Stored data
════════════════════

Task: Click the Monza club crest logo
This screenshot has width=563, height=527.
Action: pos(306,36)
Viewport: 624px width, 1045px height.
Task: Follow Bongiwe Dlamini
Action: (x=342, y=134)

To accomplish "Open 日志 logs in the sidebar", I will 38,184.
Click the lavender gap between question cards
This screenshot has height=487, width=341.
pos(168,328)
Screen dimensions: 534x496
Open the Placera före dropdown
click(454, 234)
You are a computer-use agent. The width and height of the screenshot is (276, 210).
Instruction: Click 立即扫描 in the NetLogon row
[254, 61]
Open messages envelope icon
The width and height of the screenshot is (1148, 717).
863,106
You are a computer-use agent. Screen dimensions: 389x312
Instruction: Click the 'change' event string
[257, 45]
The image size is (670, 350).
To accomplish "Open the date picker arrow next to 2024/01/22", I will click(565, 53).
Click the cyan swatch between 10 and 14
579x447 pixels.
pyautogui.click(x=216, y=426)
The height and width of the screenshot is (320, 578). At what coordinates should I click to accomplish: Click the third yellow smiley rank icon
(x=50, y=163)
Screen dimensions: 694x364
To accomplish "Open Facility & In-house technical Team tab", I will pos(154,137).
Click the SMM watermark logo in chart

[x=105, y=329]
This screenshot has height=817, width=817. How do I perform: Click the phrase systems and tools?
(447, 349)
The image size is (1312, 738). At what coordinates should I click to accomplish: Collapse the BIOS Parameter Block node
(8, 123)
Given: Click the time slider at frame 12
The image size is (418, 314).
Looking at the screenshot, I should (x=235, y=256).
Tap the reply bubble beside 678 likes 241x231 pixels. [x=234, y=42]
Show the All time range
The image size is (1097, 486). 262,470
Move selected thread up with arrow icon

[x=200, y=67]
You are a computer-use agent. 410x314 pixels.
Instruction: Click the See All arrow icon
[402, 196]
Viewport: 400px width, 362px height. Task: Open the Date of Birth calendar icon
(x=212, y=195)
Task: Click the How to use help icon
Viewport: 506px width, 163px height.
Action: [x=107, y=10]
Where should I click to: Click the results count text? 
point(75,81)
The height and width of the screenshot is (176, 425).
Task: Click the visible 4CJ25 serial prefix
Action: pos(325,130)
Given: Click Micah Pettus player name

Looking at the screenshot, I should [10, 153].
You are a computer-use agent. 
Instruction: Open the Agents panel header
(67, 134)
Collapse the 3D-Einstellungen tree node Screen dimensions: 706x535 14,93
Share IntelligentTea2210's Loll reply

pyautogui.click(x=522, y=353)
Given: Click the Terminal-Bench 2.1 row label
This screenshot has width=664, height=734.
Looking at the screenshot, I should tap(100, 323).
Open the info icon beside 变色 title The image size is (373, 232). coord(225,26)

════════════════════

Search the data above for "computer" and copy every line where it turns up.

• Solution to the exercise:
You are a computer-use agent. The width and height of the screenshot is (276, 210).
You are a computer-use agent. Screen dimensions: 389x312
You are a computer-use agent. 410x314 pixels.
You are a computer-use agent. 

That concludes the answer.